--- start DATA ---

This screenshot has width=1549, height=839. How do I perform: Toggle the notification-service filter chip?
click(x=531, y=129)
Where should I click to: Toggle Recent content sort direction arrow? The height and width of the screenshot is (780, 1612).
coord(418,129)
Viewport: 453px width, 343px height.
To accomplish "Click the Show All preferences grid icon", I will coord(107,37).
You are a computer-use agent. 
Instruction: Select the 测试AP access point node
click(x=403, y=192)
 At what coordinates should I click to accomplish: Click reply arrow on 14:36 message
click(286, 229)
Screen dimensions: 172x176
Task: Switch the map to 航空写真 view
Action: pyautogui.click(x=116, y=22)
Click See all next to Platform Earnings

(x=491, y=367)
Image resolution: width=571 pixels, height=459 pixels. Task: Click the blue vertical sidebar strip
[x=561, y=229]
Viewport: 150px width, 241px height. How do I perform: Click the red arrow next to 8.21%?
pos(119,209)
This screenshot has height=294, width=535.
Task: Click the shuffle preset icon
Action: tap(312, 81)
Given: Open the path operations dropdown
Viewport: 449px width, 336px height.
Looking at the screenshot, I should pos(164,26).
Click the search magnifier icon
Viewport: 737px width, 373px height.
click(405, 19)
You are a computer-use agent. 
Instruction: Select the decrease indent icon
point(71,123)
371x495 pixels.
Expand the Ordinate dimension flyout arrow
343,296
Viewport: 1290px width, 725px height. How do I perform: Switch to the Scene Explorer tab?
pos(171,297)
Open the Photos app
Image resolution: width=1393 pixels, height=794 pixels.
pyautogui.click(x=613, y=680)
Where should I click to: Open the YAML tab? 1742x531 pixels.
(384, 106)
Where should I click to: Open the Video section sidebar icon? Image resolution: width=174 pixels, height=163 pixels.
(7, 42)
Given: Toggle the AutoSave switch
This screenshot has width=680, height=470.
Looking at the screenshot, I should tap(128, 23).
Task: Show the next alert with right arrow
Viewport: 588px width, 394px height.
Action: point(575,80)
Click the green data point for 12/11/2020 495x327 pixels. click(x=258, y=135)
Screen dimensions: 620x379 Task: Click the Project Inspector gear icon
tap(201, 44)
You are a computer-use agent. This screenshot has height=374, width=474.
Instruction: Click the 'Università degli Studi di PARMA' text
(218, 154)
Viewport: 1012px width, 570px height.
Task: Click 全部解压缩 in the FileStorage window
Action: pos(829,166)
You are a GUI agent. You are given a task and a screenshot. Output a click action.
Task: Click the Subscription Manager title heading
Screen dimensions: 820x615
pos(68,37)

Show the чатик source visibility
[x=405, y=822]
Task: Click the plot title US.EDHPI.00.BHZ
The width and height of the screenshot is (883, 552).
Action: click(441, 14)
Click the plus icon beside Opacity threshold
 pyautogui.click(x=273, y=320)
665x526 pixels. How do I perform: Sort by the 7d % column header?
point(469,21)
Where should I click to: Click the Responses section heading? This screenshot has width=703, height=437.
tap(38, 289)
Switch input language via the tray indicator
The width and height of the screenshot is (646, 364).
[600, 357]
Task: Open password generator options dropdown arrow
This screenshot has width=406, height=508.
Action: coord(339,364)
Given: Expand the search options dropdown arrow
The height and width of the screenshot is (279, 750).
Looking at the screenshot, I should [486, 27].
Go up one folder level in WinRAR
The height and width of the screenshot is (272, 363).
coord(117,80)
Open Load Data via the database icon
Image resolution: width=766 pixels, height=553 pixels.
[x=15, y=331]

--- end DATA ---

WHAT THE TASK REQUIRES :: Please copy every row above word for word, leaving nothing out and changing nothing.

RESPONSE TO THE EXERCISE ::
This screenshot has width=1549, height=839. How do I perform: Toggle the notification-service filter chip?
click(x=531, y=129)
Where should I click to: Toggle Recent content sort direction arrow? The height and width of the screenshot is (780, 1612).
coord(418,129)
Viewport: 453px width, 343px height.
To accomplish "Click the Show All preferences grid icon", I will coord(107,37).
You are a computer-use agent. 
Instruction: Select the 测试AP access point node
click(x=403, y=192)
 At what coordinates should I click to accomplish: Click reply arrow on 14:36 message
click(286, 229)
Screen dimensions: 172x176
Task: Switch the map to 航空写真 view
Action: pyautogui.click(x=116, y=22)
Click See all next to Platform Earnings

(x=491, y=367)
Image resolution: width=571 pixels, height=459 pixels. Task: Click the blue vertical sidebar strip
[x=561, y=229]
Viewport: 150px width, 241px height. How do I perform: Click the red arrow next to 8.21%?
pos(119,209)
This screenshot has height=294, width=535.
Task: Click the shuffle preset icon
Action: tap(312, 81)
Given: Open the path operations dropdown
Viewport: 449px width, 336px height.
Looking at the screenshot, I should pos(164,26).
Click the search magnifier icon
Viewport: 737px width, 373px height.
click(405, 19)
You are a computer-use agent. 
Instruction: Select the decrease indent icon
point(71,123)
371x495 pixels.
Expand the Ordinate dimension flyout arrow
343,296
Viewport: 1290px width, 725px height. How do I perform: Switch to the Scene Explorer tab?
pos(171,297)
Open the Photos app
Image resolution: width=1393 pixels, height=794 pixels.
pyautogui.click(x=613, y=680)
Where should I click to: Open the YAML tab? 1742x531 pixels.
(384, 106)
Where should I click to: Open the Video section sidebar icon? Image resolution: width=174 pixels, height=163 pixels.
(7, 42)
Given: Toggle the AutoSave switch
This screenshot has width=680, height=470.
Looking at the screenshot, I should tap(128, 23).
Task: Show the next alert with right arrow
Viewport: 588px width, 394px height.
Action: point(575,80)
Click the green data point for 12/11/2020 495x327 pixels. click(x=258, y=135)
Screen dimensions: 620x379 Task: Click the Project Inspector gear icon
tap(201, 44)
You are a computer-use agent. This screenshot has height=374, width=474.
Instruction: Click the 'Università degli Studi di PARMA' text
(218, 154)
Viewport: 1012px width, 570px height.
Task: Click 全部解压缩 in the FileStorage window
Action: pos(829,166)
You are a GUI agent. You are given a task and a screenshot. Output a click action.
Task: Click the Subscription Manager title heading
Screen dimensions: 820x615
pos(68,37)

Show the чатик source visibility
[x=405, y=822]
Task: Click the plot title US.EDHPI.00.BHZ
The width and height of the screenshot is (883, 552).
Action: click(441, 14)
Click the plus icon beside Opacity threshold
 pyautogui.click(x=273, y=320)
665x526 pixels. How do I perform: Sort by the 7d % column header?
point(469,21)
Where should I click to: Click the Responses section heading? This screenshot has width=703, height=437.
tap(38, 289)
Switch input language via the tray indicator
The width and height of the screenshot is (646, 364).
[600, 357]
Task: Open password generator options dropdown arrow
This screenshot has width=406, height=508.
Action: coord(339,364)
Given: Expand the search options dropdown arrow
The height and width of the screenshot is (279, 750).
Looking at the screenshot, I should [486, 27].
Go up one folder level in WinRAR
The height and width of the screenshot is (272, 363).
coord(117,80)
Open Load Data via the database icon
Image resolution: width=766 pixels, height=553 pixels.
[x=15, y=331]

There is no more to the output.